**About this exercise**
Retype the data exactly, from its first line to the line containing "Task: Switch to the 网络配置 tab", including both, and skip any picture.
[Opening Input section]
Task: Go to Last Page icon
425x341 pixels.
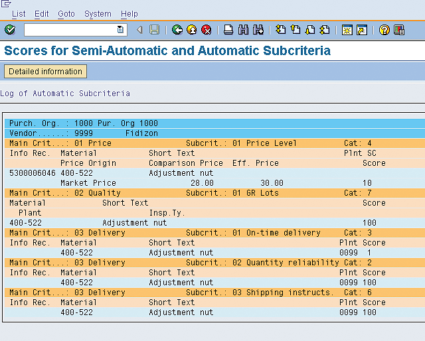Action: click(325, 30)
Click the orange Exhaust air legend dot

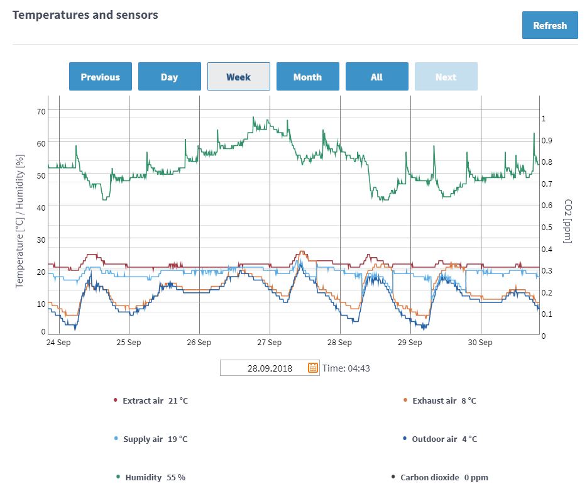point(407,400)
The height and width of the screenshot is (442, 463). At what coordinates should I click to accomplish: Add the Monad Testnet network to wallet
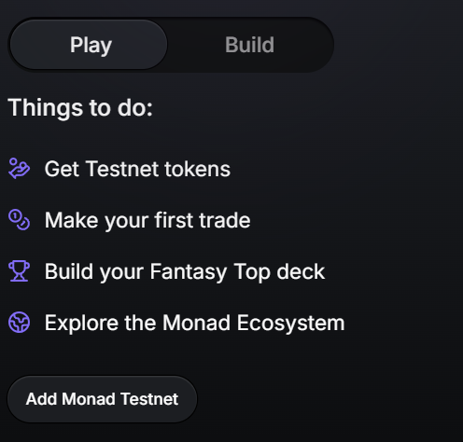(x=102, y=399)
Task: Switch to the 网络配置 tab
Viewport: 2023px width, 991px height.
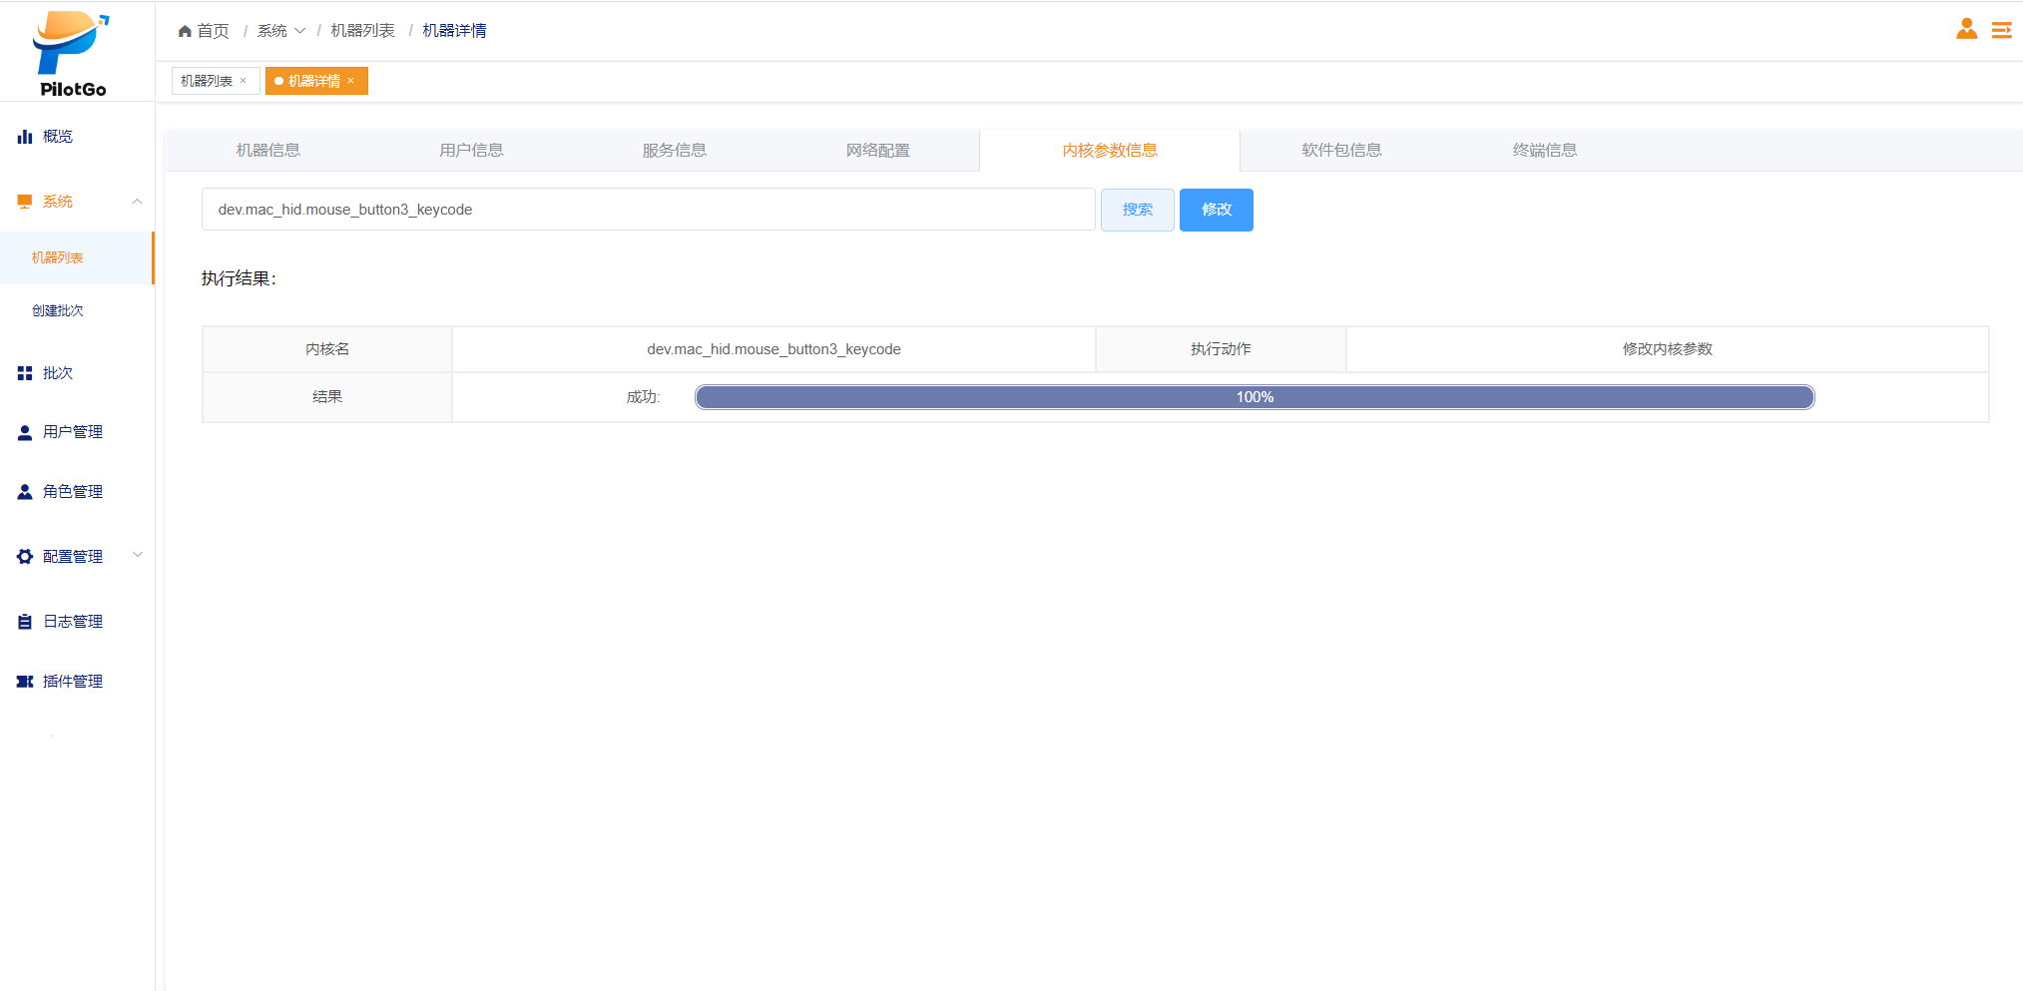Action: [x=877, y=151]
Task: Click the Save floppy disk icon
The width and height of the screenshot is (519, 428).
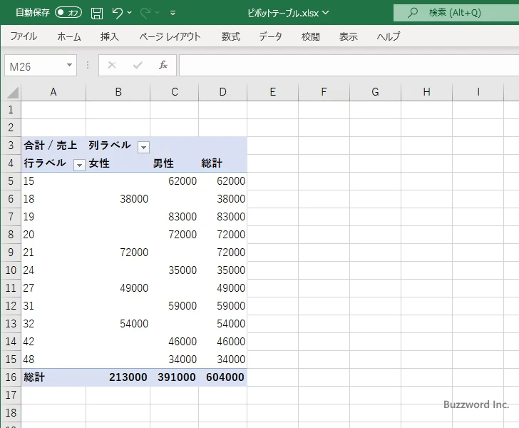Action: pyautogui.click(x=97, y=13)
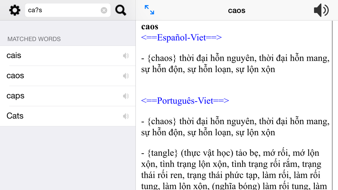Play audio for the word "caps"
The width and height of the screenshot is (338, 190).
click(x=126, y=96)
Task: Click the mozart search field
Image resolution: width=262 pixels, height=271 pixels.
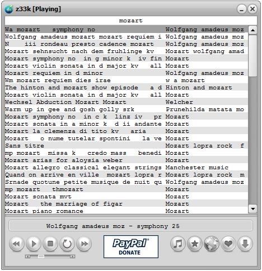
[Closing Input section]
**Response to this exercise**
Task: Go to Last Page icon
425x341 pixels.
Action: click(325, 30)
Click the orange Exhaust air legend dot

point(407,400)
The height and width of the screenshot is (442, 463). At what coordinates should I click to accomplish: Add the Monad Testnet network to wallet
(x=102, y=399)
Task: Switch to the 网络配置 tab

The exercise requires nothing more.